Confinons-nous d’abord au seul domaine de la littérature érotique qui profite d’un renouveau d’intérêt grâce, au moins en partie, au buzz créé par les Fifty shades, tandis que le monde littéraire est consterné par le phénomène insolite d’un livre que son succès doublement inattendu, d’abord sur internet et ensuite comme e‑book, a imposé aux éditeurs. On peut certes regretter que ce nouvel engouement pour des textes érotiques ne soit pas causé par les belles publications de ces derniers mois (rappelons les noms d’Emma Cavalier, d’Anne Bert ou encore de Marie Godard, illustrés par des textes d’une grande qualité), mais nous saluons tout effort qui place l’érotisme littéraire dans les projecteurs de l’intérêt du grand public. Parce que, malgré les percées obtenues dans les années 60 et 70 du siècle précédent, la littérature érotique est encore trop souvent mise sous haute surveillance de la part de libraires frileux qui ne voudraient pas effaroucher leur clientèle. De ce fait, elle (i.e. la littérature érotique, mais aussi une partie apparemment non négligeable de la clientèle qui voudrait en acheter) se trouve encore trop souvent parquée dans un coin à l’écart, à l’instar des films porno dans les vidéothèques.
En même temps, on assiste à un autre phénomène qui semble en quelque sorte lié à celui du succès en librairie des Fifty shades of grey, à savoir au déferlement, sur le marché des publications numériques, d’une vague de très brefs textes érotiques, proposés à des prix racoleurs entre 0,99 € et 1,49 €, par exemple dans la collection « Les petits érotiques » de l’éditeur numérique flambant neuf 12–21, annoncée comme une « collection numérique inédite de textes courts » [2]12–21, la collection numérique d’Univers Poche, article paru sur Actualitté.com, le 25/05/12. Pour comprendre ce phénomène, la relecture d’un article paru il y a quelques semaines dans le Nouvel Observateur peut se révéler utile. L’hebdomadaire a accueilli dans ses colonnes Franck Spengler, fondateur des Éditions Blanche et, à plus d’un titre, grand ponte de la littérature érotique francophone, justement pour lui donner l’occasion de parler de la signification du livre d’E.L. James. M. Spengler n’y consacre pourtant que quelques lignes, et en vient très vite à analyser le phénomène internet et son impact sur le marché du livre (érotique, en l’occurrence, mais rien n’interdit d’étendre l’analyse à d’autres genres) qui consisterait principalement, selon lui, dans la création de nouvelles habitudes d’écriture et de lecture. Ce qui aurait causé l’apparition en masse de textes courts, souvent de médiocre qualité, et mis gratuitement à la disposition des internautes. Ce phénomène s’accompagne, si l’on veut en croire M. Spengler, bien placé toutefois pour le savoir, de chiffres de vente en baisse « pour les livres papier en grand format ». Et dans une logique quelque peu désespérée qui consiste à croire que les lecteurs ne regarderaient pas de très près quand il s’agit de dépenser de petites sommes, M. Spengler propose de recourir à la publication de textes de taille réduite :
« Afin de ne pas subir cette évolution, nous nous devons d’adapter notre offre. Nous allons publier désormais des textes plus courts, sortes d’instants érotiques, à des tarifs très abordables entre 99 centimes et 1,49 € … » [3]cf. l’article sus-mentionné du Nouvel Observateur du 2 mai 2012
De procéder, donc, comme on va le voir, à « la valorisation du patrimoine éditorial des maisons d’édition » [4]cf. l’article déjà cité d’Actualitté, en d’autres termes en offrant aux lecteurs des textes recyclés, tirés d’éditions antérieures épuisées.

Données de position des mots et des éléments:
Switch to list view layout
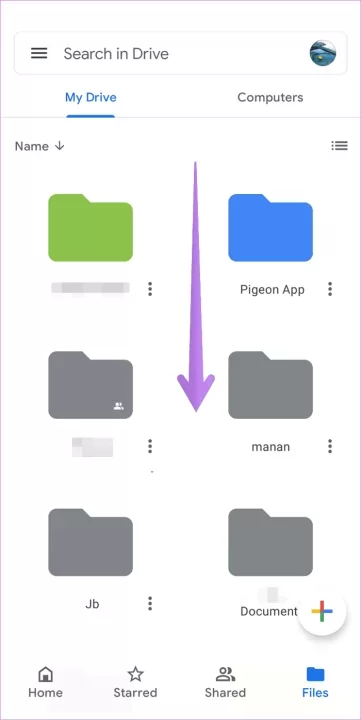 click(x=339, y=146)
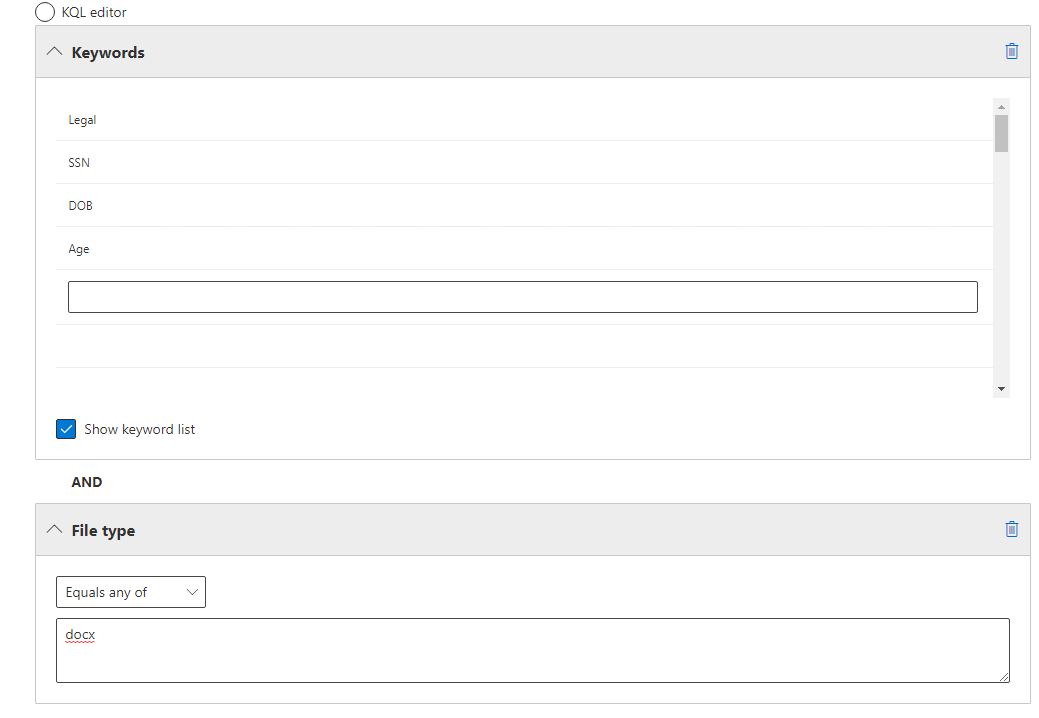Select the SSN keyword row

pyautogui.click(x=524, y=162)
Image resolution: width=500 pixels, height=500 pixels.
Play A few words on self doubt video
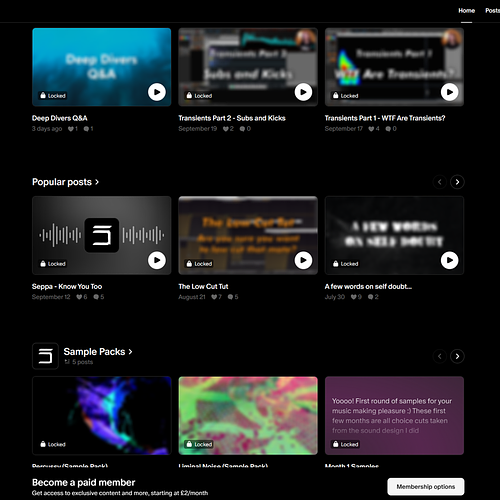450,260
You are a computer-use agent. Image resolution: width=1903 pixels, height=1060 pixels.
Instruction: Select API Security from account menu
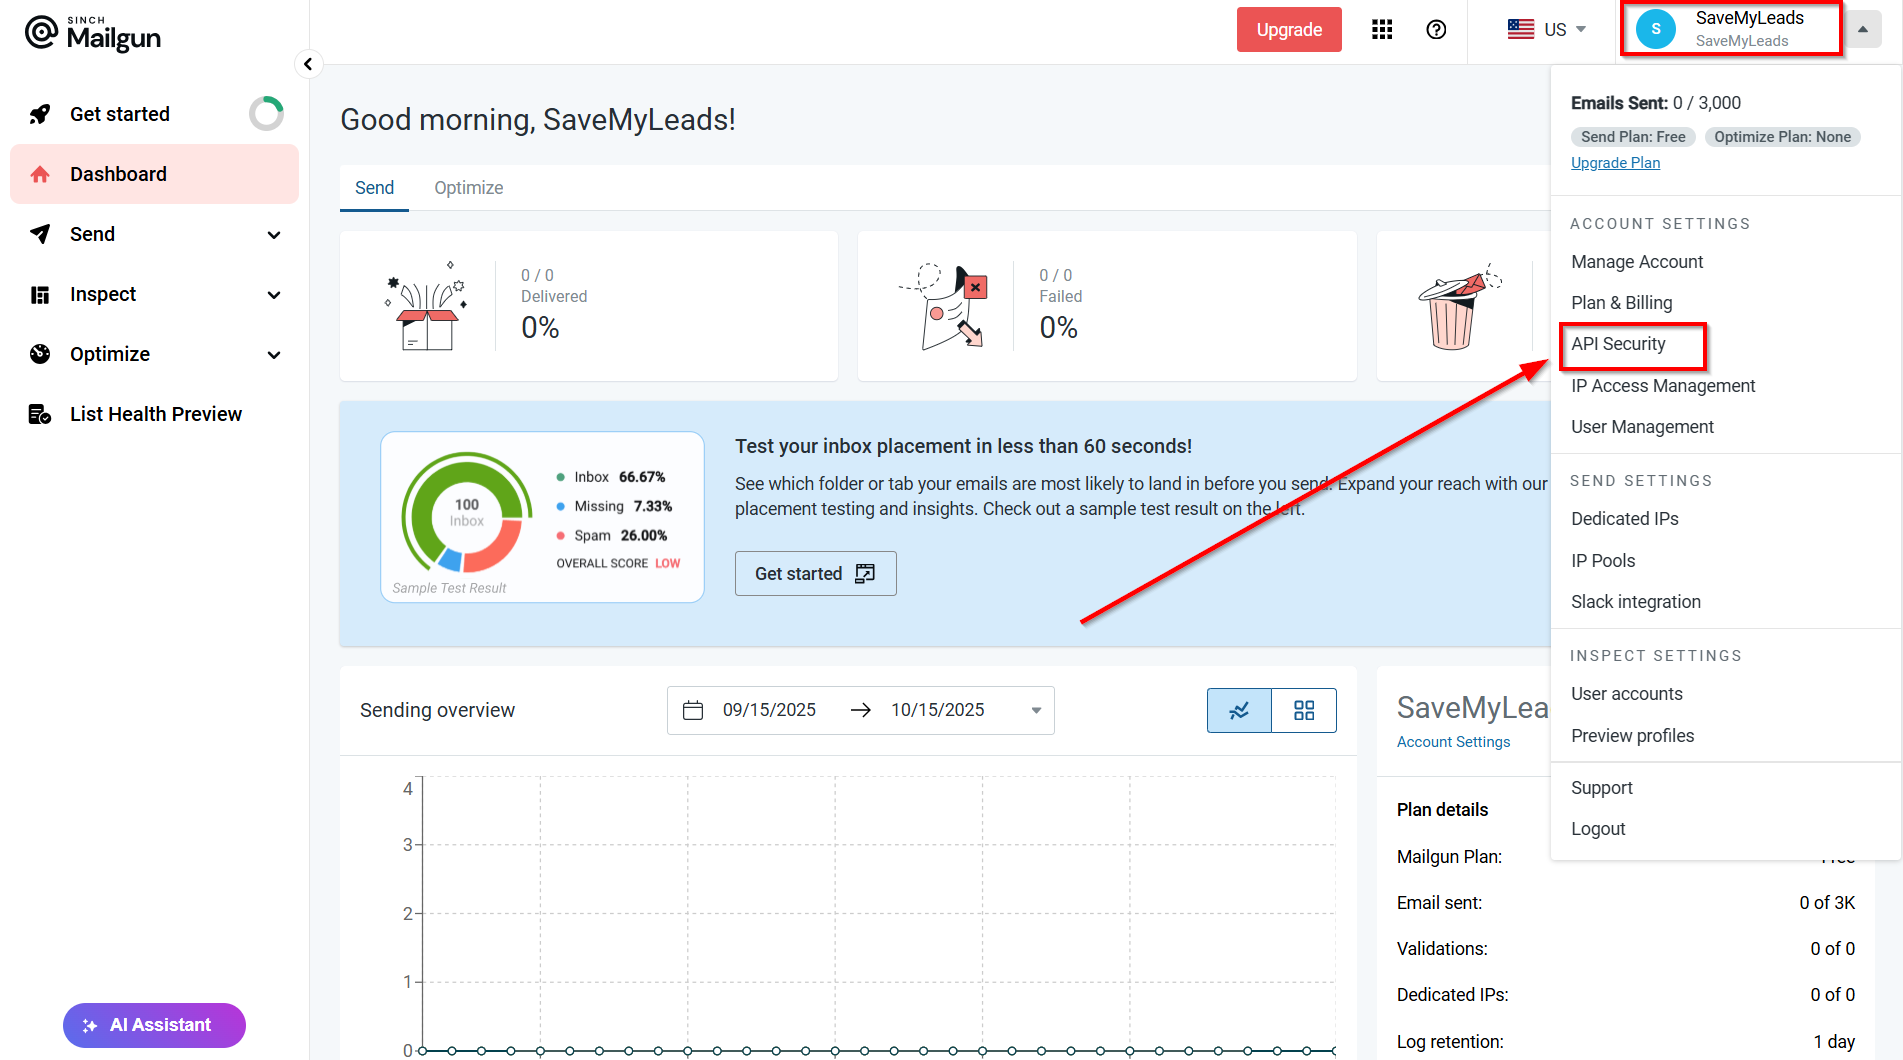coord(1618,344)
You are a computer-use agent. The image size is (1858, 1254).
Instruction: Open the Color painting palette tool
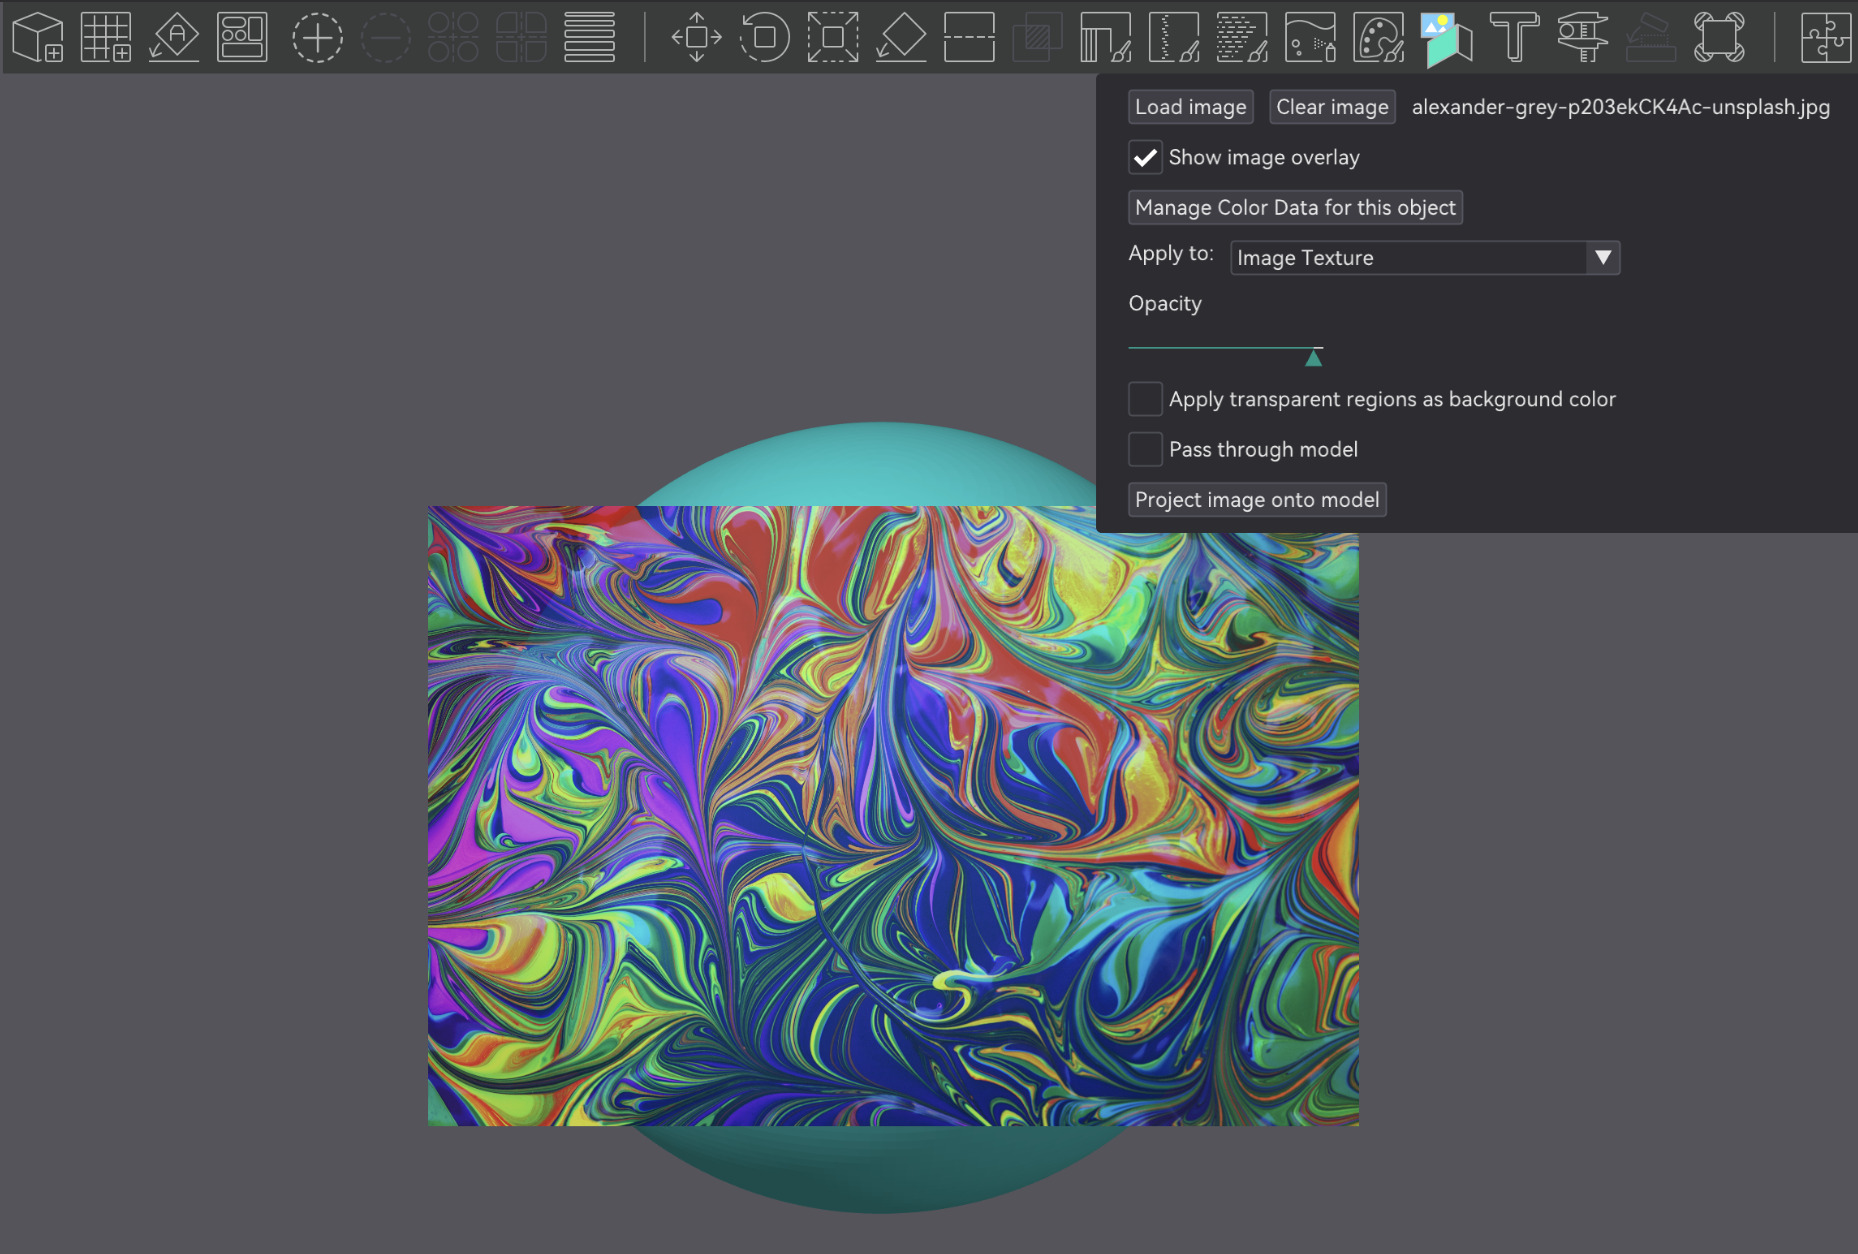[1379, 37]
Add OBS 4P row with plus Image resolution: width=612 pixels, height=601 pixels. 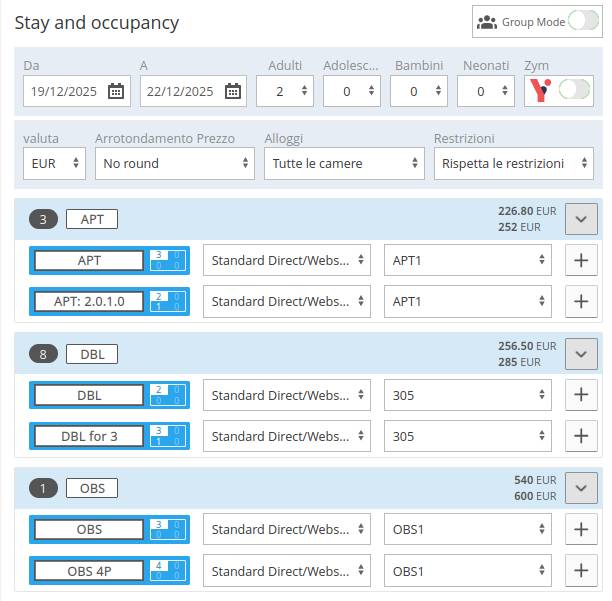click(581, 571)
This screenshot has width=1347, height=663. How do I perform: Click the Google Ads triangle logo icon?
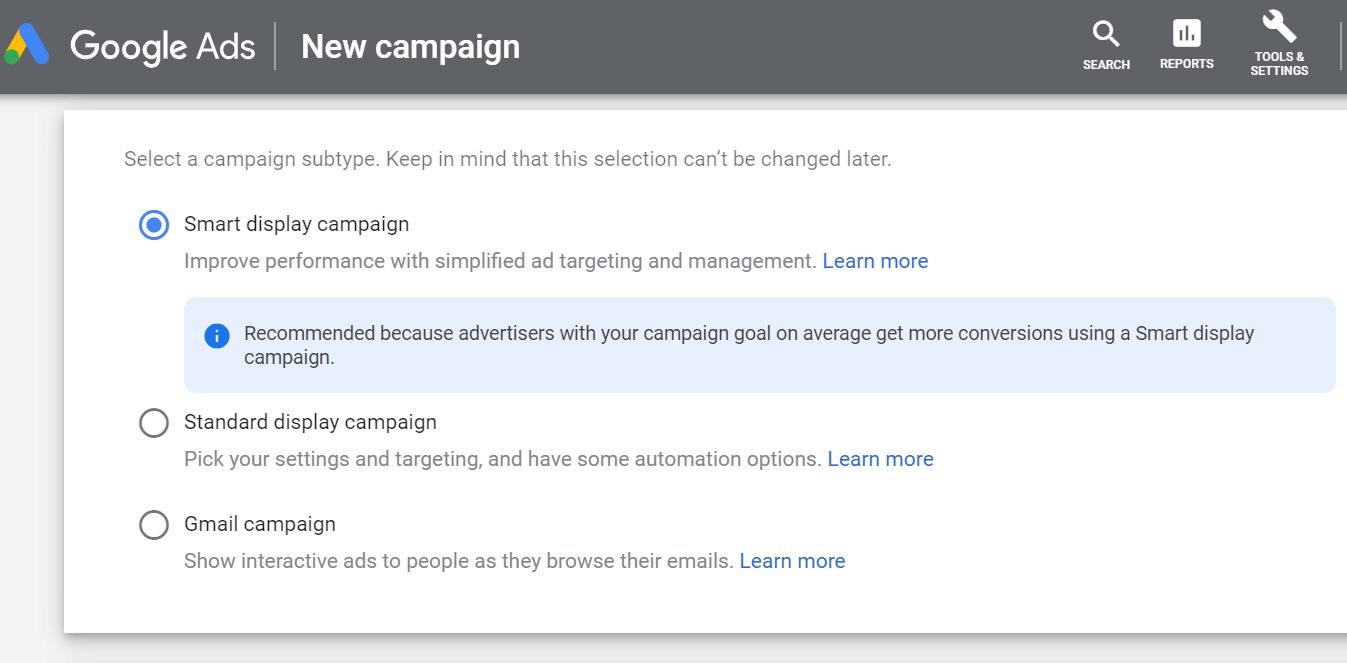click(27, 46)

#### Exercice écrit 1
Relevez les noms que le texte sur la littérature érotique rappelle pour illustrer les belles publications de ces derniers mois.
#### Exercice écrit 2
Prolongez le texte sur la littérature érotique en reprenant juste après sa dernière phrase.
Ces données ne servent pas à l'exercice.

#### Réponse finale 1
Emma Cavalier, Anne Bert, Marie Godard

#### Réponse finale 2
Vous l’aurez remarqué, il y a quelque chose qui cloche entre l’annonce, d’un côté, de textes inédits et, de l’autre, ce recyclage. Y aurait-il un problème de communication entre ceux qui lancent des communiqués et ceux qui fournissent le contenu ? Toujours est-il que, à regarder de près le catalogue des Éditions 12–21, l’on y découvre des titres déjà parus antérieurement dans un recueil, comme p.ex. « À perdre alène », de Françoise Rey, paru une première fois dans « Folies de femmes » [5]Éditions Blanche, février 2010, ISBN : 978–2846282437. S’il n’y a rien à blâmer dans un tel procédé, il faudrait quand-même veiller à faire passer des informations correctes.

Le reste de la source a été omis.